Saudi Arabia Railways, Al-Jabr enter 4-year vehicle transport deal 

RIYADH: Saudi Arabia Railways and Al-Jabr Automotive have collaborated to transport thousands of vehicles annually by train from King Abdulaziz Port in Dammam, aiming to boost operational efficiency, reduce costs, and minimize damage and carbon emissions.  

The four-year contract plays a significant role in enhancing the efficiency of operational processes, cutting expenses, and minimizing the incidence of damage related to the transportation and handling of new cars. 

Furthermore, it serves to alleviate pressure on the port, as reported by the Saudi Press Agency.  

The contract marks a pioneering milestone in the Kingdom, aligning with SAR’s strategic initiative to broaden the scope of transportation services.  

This endeavor aims to cater to diverse customer segments, showcasing the national railway company’s commitment to innovation in the sector.  

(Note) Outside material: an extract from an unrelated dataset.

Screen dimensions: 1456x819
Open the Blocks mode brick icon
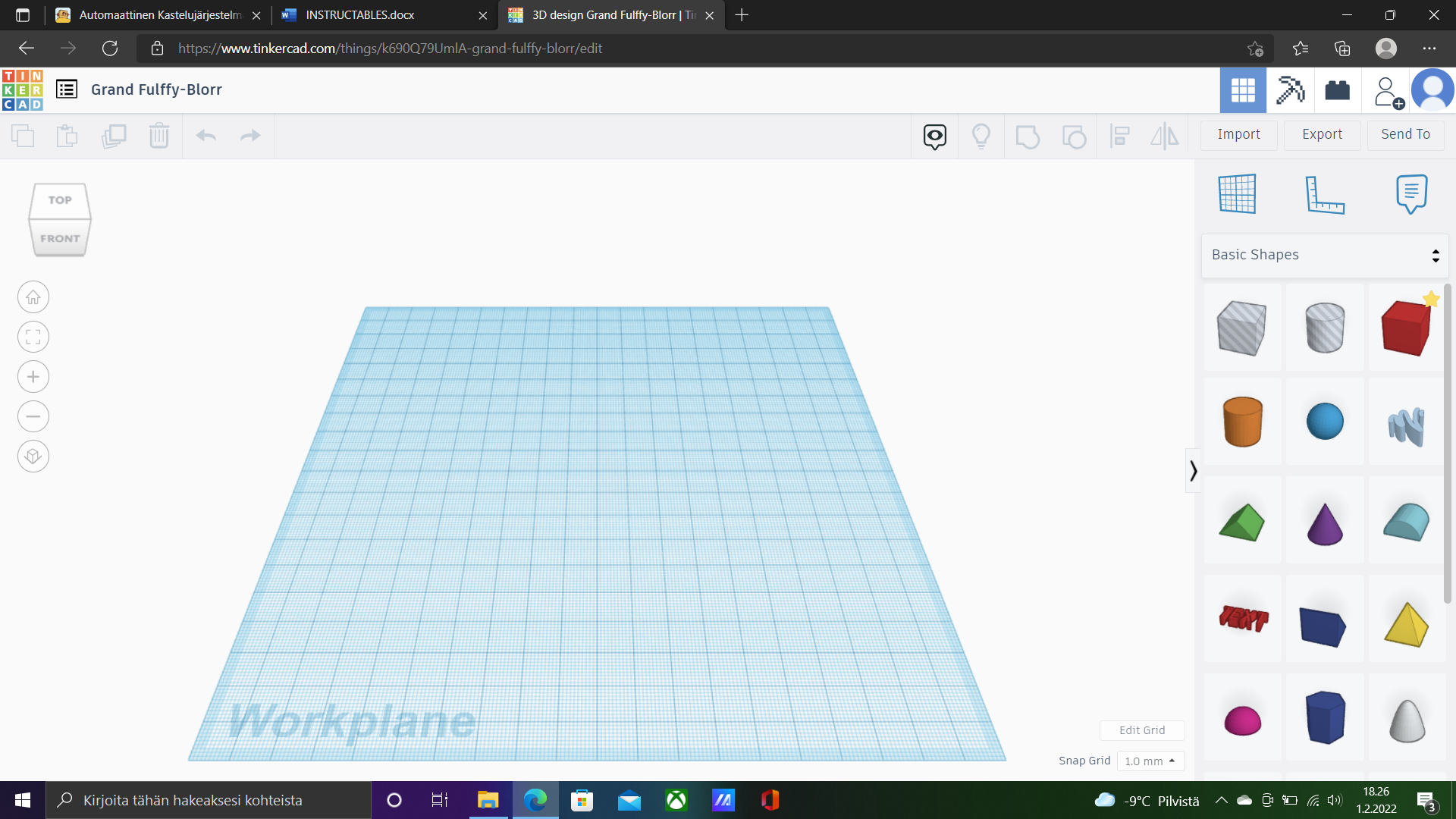(1337, 90)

The deal also underscores SAR’s steadfast commitment to providing sustainable solutions in the transport and logistics sector. Aligned with the National Strategy for Transport and Logistics, SAR aims to reduce carbon emissions by 25 percent by 2030, in harmony with the Kingdom’s environmental initiatives. 

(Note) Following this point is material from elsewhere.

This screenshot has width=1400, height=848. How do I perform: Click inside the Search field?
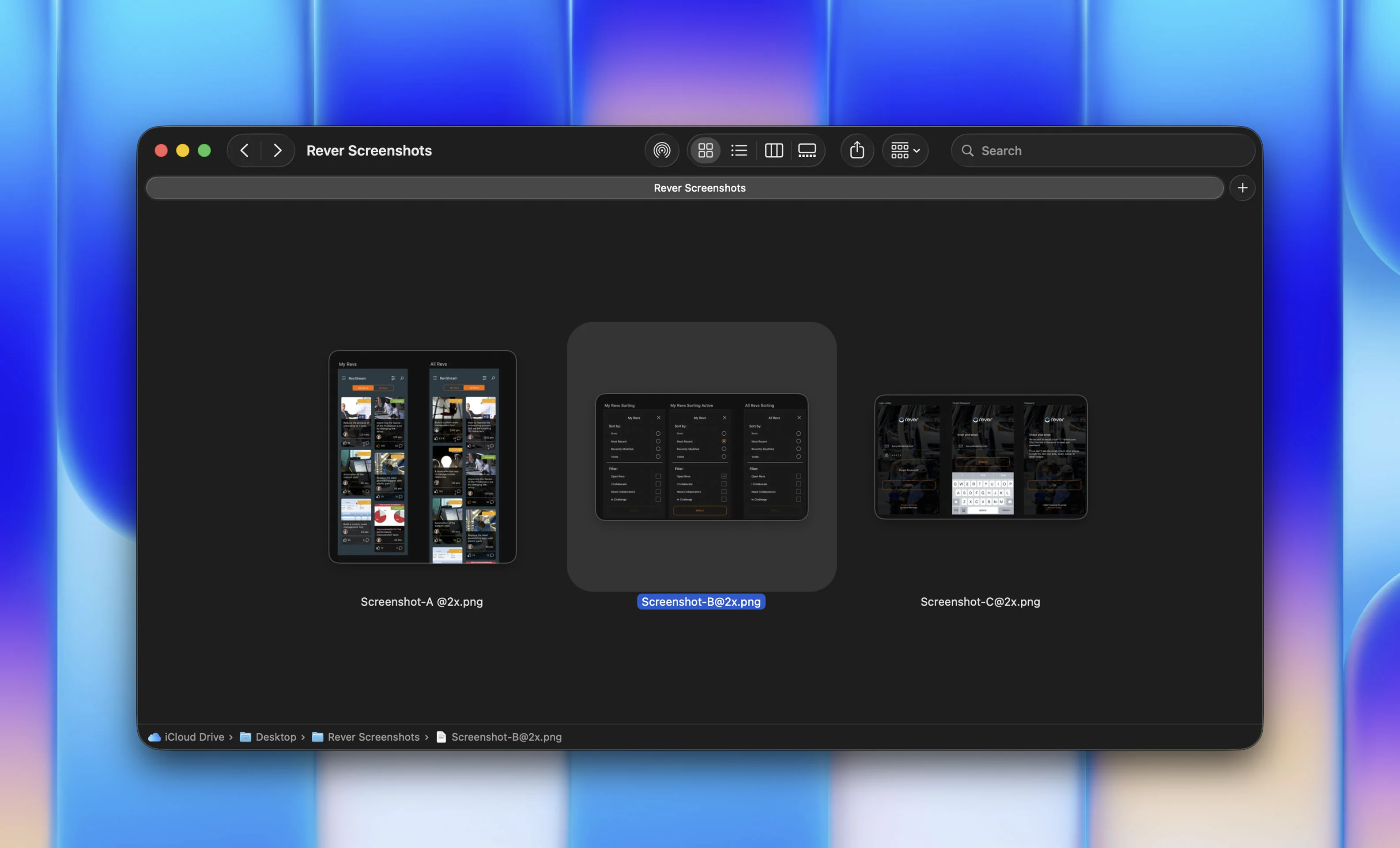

Looking forward to outreaching new customers to achieve a tangible impact on the environment and society, Bashar bin Khalid Al-Malik CEO of SAR pointed out that the agreement represents a milestone moment towards achieving the strategic vision of a comprehensive transformation within the transport and logistics sector. 

He said: “We are taking a significant step through this agreement. Not only we are expanding and diversifying the services provided to our customers but also offering logistical transport solutions that contribute to reducing carbon emissions and enhancing traffic safety levels,” he said. 

He further emphasized that the recent collaboration underscores their complete dedication to realizing sustainability goals and offering transportation solutions that consider the future of the nation and succeeding generations. 

According to its website, Al-Jabr Automotive occupies a leading position in the Saudi automobile market, having 28 showrooms and 38 fully-fledged service centers across the Kingdom.  

The company offers a wide spectrum of new and used KIA Motors cars as well as quality after-sales services. It boasts a large distribution network covering major regions in Saudi Arabia.